Quote the data below word for word, starting at the line that contains "Tap the question mark in the title" and ending after the line that contains "pixels. tap(177, 11)", with both of those lines included. Leave the pictures out.

Dataset items
########
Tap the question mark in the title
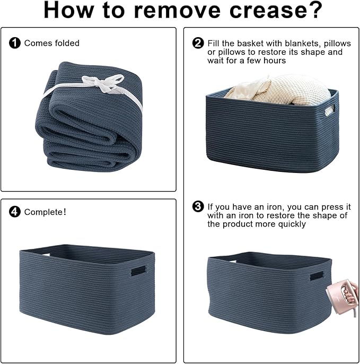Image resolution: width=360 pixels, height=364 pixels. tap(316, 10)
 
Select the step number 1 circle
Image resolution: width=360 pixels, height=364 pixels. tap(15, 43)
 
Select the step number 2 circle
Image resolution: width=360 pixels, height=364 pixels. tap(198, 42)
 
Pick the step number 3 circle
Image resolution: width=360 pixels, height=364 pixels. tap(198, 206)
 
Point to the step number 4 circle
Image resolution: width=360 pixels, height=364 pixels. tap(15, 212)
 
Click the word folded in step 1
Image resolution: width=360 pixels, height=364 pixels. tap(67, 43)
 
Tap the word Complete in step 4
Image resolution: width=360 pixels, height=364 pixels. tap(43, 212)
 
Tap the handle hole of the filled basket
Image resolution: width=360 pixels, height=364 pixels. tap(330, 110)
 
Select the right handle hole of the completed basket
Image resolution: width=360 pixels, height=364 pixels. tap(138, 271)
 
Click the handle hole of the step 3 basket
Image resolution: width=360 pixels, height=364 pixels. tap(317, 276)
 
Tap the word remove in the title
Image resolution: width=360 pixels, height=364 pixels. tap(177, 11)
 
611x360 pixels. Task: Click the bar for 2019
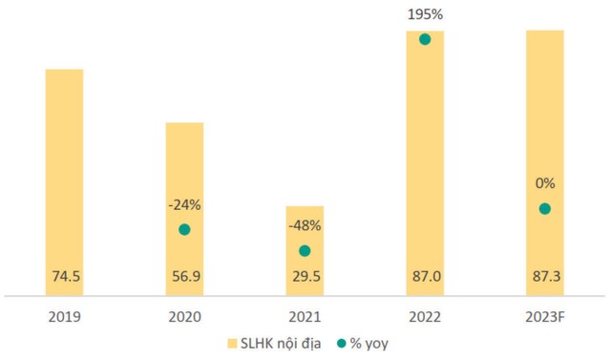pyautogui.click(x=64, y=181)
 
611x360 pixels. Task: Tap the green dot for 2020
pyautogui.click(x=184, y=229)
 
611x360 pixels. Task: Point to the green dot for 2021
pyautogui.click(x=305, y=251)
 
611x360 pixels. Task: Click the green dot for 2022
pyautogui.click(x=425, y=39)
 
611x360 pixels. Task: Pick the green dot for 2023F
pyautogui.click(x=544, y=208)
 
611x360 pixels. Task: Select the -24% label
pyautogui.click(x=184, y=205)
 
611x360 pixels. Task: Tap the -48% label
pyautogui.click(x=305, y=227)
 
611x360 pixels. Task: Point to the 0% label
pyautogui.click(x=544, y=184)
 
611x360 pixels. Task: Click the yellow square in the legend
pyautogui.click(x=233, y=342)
########
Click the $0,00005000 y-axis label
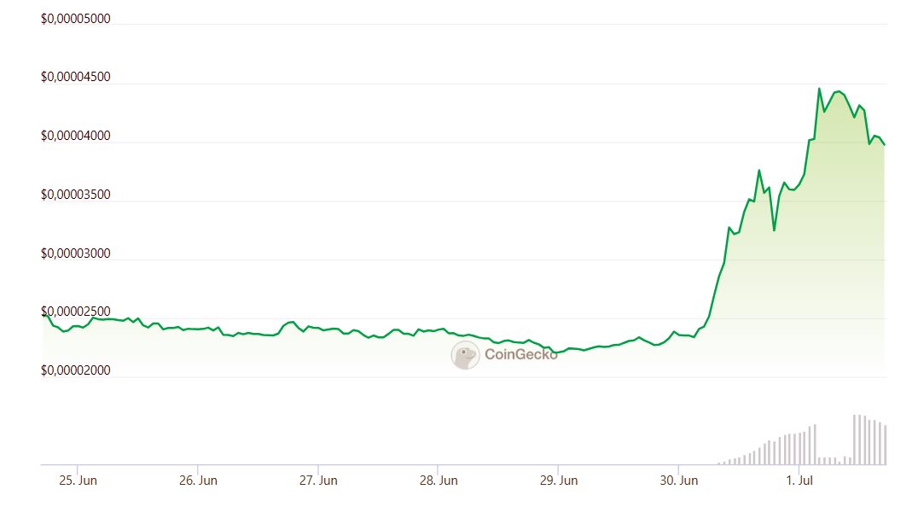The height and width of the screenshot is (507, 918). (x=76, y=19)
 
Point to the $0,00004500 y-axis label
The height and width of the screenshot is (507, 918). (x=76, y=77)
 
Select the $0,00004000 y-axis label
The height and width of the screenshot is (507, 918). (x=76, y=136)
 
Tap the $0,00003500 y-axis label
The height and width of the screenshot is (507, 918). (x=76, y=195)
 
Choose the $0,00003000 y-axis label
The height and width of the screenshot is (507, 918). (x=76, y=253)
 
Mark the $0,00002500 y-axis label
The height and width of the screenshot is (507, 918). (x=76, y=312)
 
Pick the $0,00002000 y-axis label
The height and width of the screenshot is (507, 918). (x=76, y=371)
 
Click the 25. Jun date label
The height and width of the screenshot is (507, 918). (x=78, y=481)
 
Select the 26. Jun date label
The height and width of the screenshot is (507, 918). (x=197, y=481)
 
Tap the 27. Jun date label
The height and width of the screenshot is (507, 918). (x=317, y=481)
########
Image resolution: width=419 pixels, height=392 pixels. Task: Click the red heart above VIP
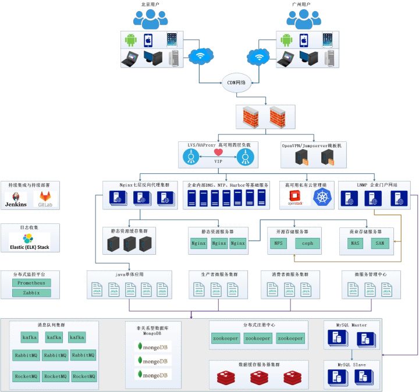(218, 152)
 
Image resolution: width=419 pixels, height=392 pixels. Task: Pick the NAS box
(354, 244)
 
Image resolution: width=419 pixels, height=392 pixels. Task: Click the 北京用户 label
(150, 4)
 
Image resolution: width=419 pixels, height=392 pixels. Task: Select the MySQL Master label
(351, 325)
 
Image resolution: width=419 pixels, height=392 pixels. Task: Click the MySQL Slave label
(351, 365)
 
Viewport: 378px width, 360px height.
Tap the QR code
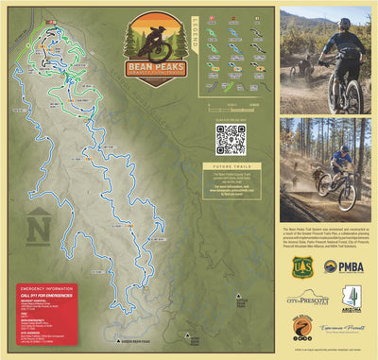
########
» **Response for this exercise**:
Tap the question mark in the title
Image resolution: width=360 pixels, height=364 pixels. tap(316, 10)
 
Select the step number 1 circle
Image resolution: width=360 pixels, height=364 pixels. tap(15, 43)
 
Select the step number 2 circle
Image resolution: width=360 pixels, height=364 pixels. tap(198, 42)
 
Pick the step number 3 circle
Image resolution: width=360 pixels, height=364 pixels. tap(198, 206)
 
Point to the step number 4 circle
Image resolution: width=360 pixels, height=364 pixels. tap(15, 212)
 
Click the word folded in step 1
Image resolution: width=360 pixels, height=364 pixels. tap(67, 43)
 
Tap the word Complete in step 4
Image resolution: width=360 pixels, height=364 pixels. tap(43, 212)
 
Tap the handle hole of the filled basket
Image resolution: width=360 pixels, height=364 pixels. tap(330, 110)
 
Select the right handle hole of the completed basket
Image resolution: width=360 pixels, height=364 pixels. tap(138, 271)
 
Click the handle hole of the step 3 basket
Image resolution: width=360 pixels, height=364 pixels. tap(317, 276)
 
Tap the word remove in the title
Image resolution: width=360 pixels, height=364 pixels. tap(177, 11)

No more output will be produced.